Superado esse obstáculo inicial, eles finalmente estabeleceram um vínculo estreito, embora às vezes tempestuoso , marcado pelo "temperamento infeliz" do capitão, segundo Darwin. Uma de suas divergências foi sobre o elogio de FitzRoy à escravidão, algo que desagradou o cientista . O comandante, por sua vez, expressou sua indignação com "A Origem das Espécies", de Darwin.
A viagem a bordo do HMS Beagle marcou um ponto de virada , um caso de amor definitivo com o mundo científico, que prevaleceu sobre todas as outras fontes de prazer. Com certa nostalgia, Darwin lamenta ter perdido, no final da vida, o gosto pela poesia e pelas artes que cultivara na juventude. Essa, diz ele, é uma de suas muitas falhas, juntamente com sua memória imprecisa, sua dificuldade em se expressar de forma clara e concisa e sua incapacidade de se envolver em raciocínios puramente abstratos.
No entanto, ele reconhece algumas virtudes . O amor pela ciência, a paciência na reflexão a longo prazo, a persistência na observação e coleta de dados, além de uma boa dose de imaginação e bom senso, são os ingredientes que, podemos apenas supor, o tornaram bem-sucedido.
A autobiografia, embora escassa em detalhes íntimos, deixa um vislumbre de seu mundo doméstico como filho, irmão, marido e pai.

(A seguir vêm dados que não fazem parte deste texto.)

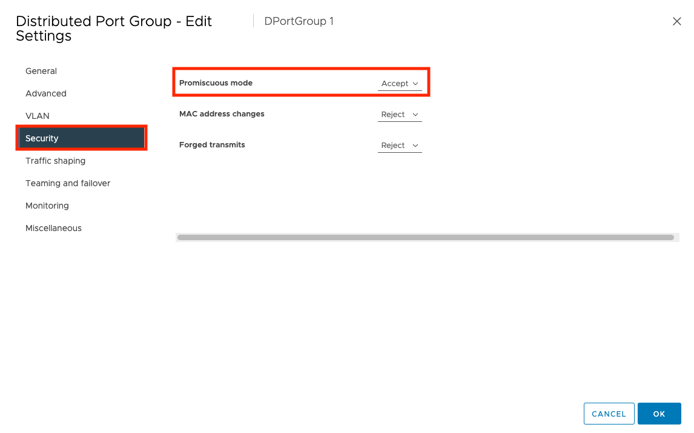
Task: Open Traffic shaping settings
Action: (x=55, y=161)
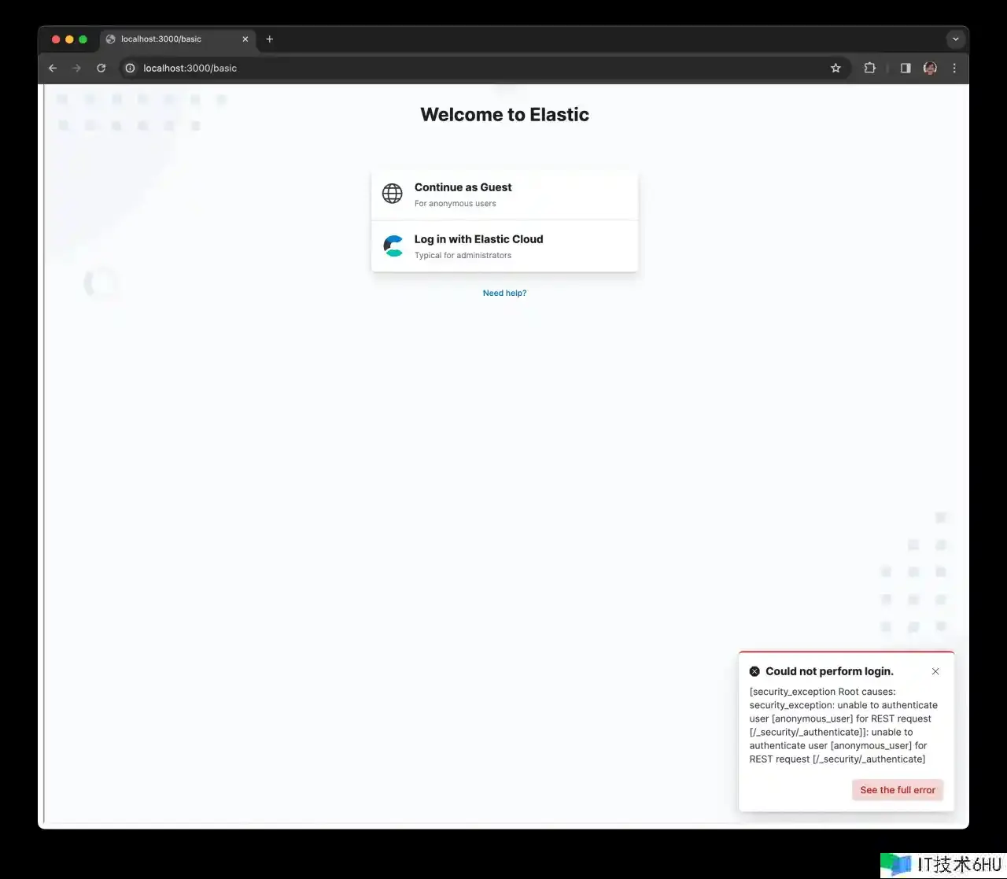
Task: Open a new tab with the plus button
Action: click(x=269, y=39)
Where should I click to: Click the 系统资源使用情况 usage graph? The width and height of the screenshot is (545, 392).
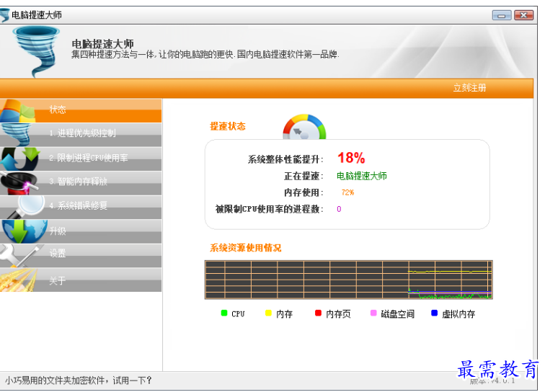coord(348,280)
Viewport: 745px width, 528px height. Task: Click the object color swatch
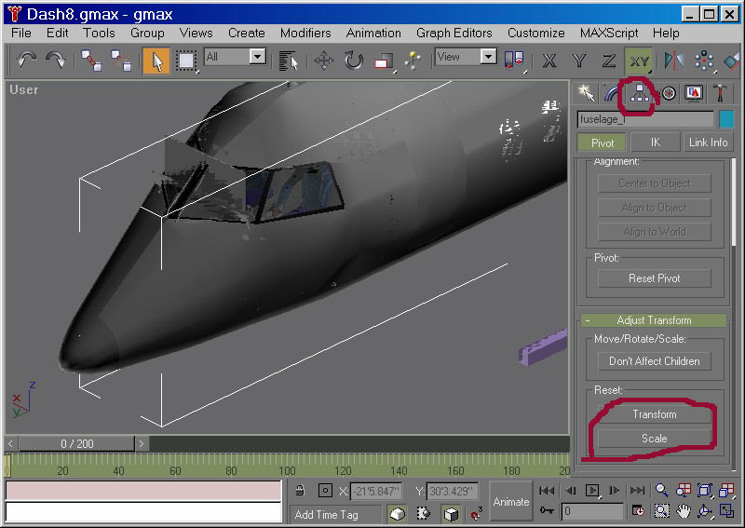pyautogui.click(x=726, y=119)
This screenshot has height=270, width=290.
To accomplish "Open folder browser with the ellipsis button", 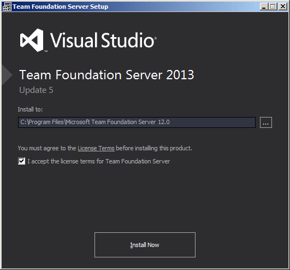I will click(266, 122).
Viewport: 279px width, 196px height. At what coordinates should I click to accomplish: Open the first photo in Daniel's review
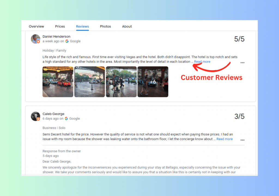pos(58,82)
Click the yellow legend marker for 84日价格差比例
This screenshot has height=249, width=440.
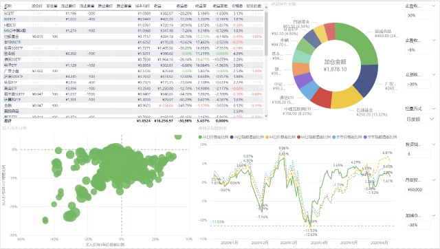click(x=267, y=138)
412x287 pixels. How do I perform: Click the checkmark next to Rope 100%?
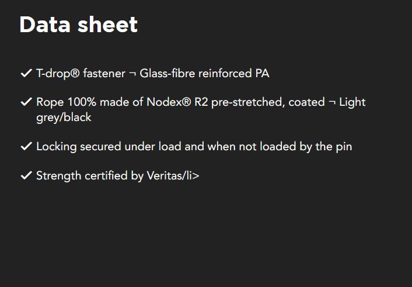coord(26,102)
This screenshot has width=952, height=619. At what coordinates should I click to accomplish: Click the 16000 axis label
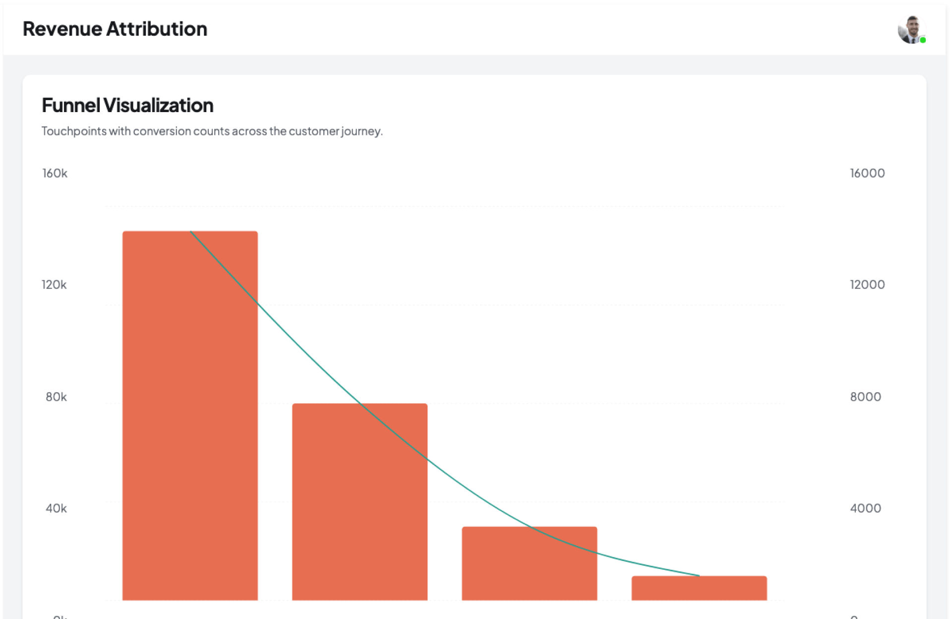point(867,174)
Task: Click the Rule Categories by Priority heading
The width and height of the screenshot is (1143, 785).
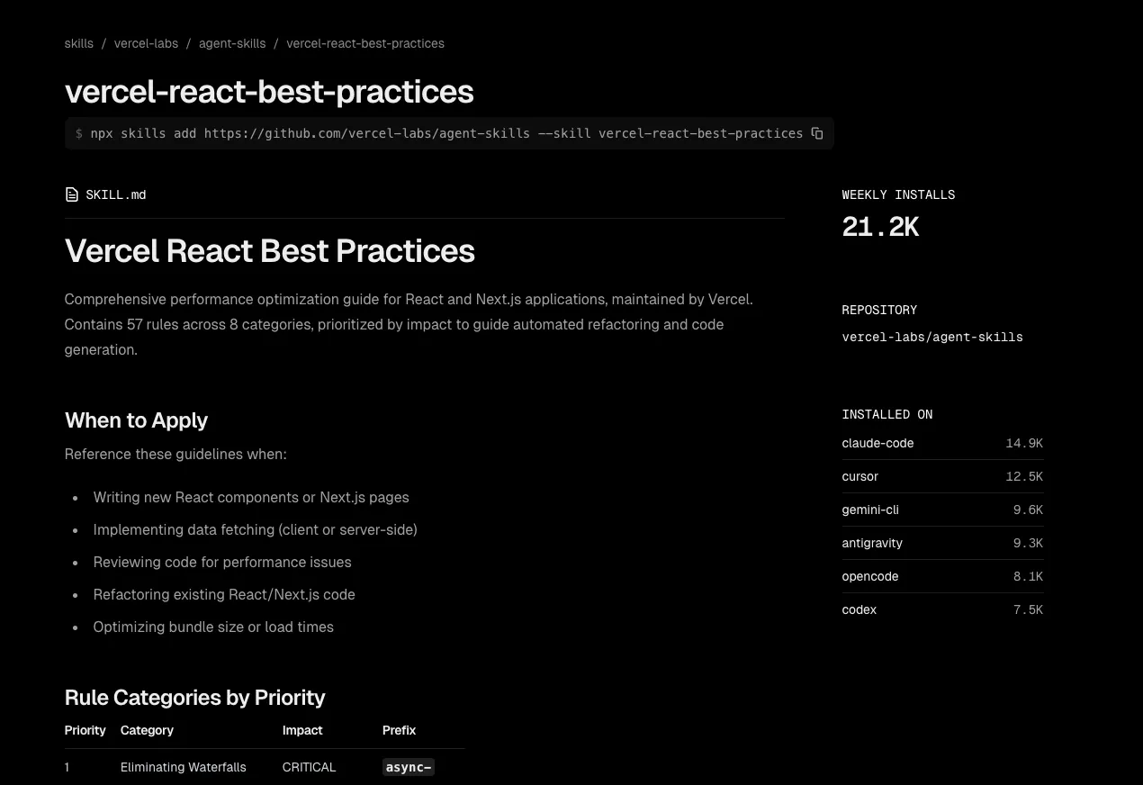Action: [x=194, y=698]
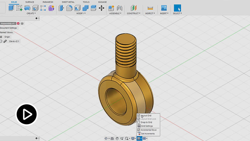Select the Fillet tool in Modify
250x141 pixels.
(x=69, y=8)
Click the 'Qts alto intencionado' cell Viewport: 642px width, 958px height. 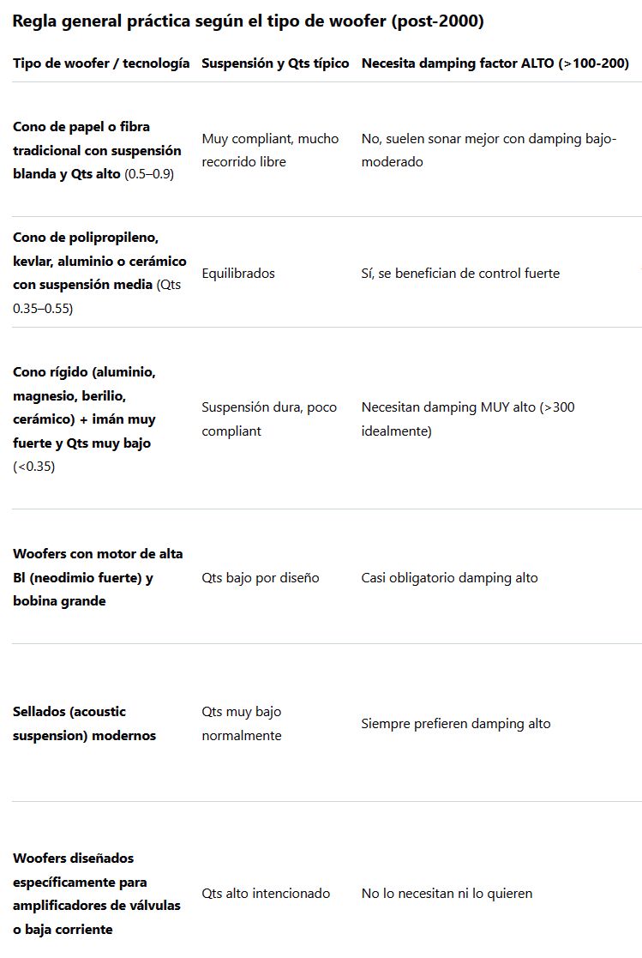tap(266, 894)
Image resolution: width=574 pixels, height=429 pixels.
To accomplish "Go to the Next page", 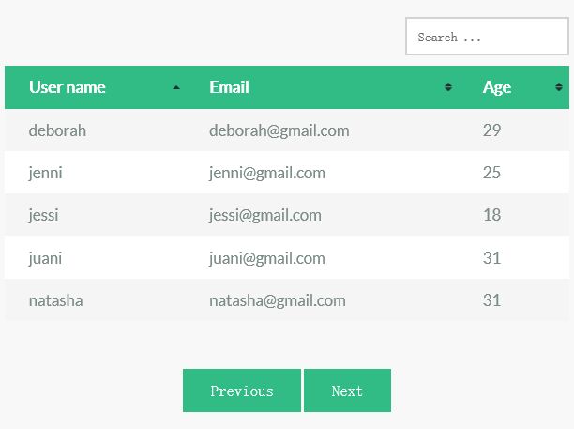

Perto do fim, Darwin permite que a obra fale por sua vida. Ao comentar todas as suas publicações em ordem cronológica, ele relembra o desenvolvimento de seus interesses e discorre sobre seus processos de trabalho.
Um retrato do cientista britânico Charles Darwin, exposto em sua casa em Downe Village, Kent, Reino Unido. EFE/Andy Rain
Já idoso, reafirmou uma vocação que lhe proporcionou um antídoto para as doenças que o afligiram nos seus últimos dias: “O meu principal passatempo e única dedicação ao longo da minha vida tem sido o trabalho científico; e a excitação que obtenho desse trabalho faz-me esquecer, ou de certa forma dissipa, o meu mal-estar diário.”
A autobiografia, longe de servir apenas como entretenimento familiar, como Darwin imaginou enquanto dedicava suas noites a escrevê-la, é hoje um testemunho dos tempos e um documento valioso para a compreensão do pensamento de uma das mentes mais brilhantes e fundamentais da ciência contemporânea.
Um Observador Persistente , por Charles Darwin (Alquimia).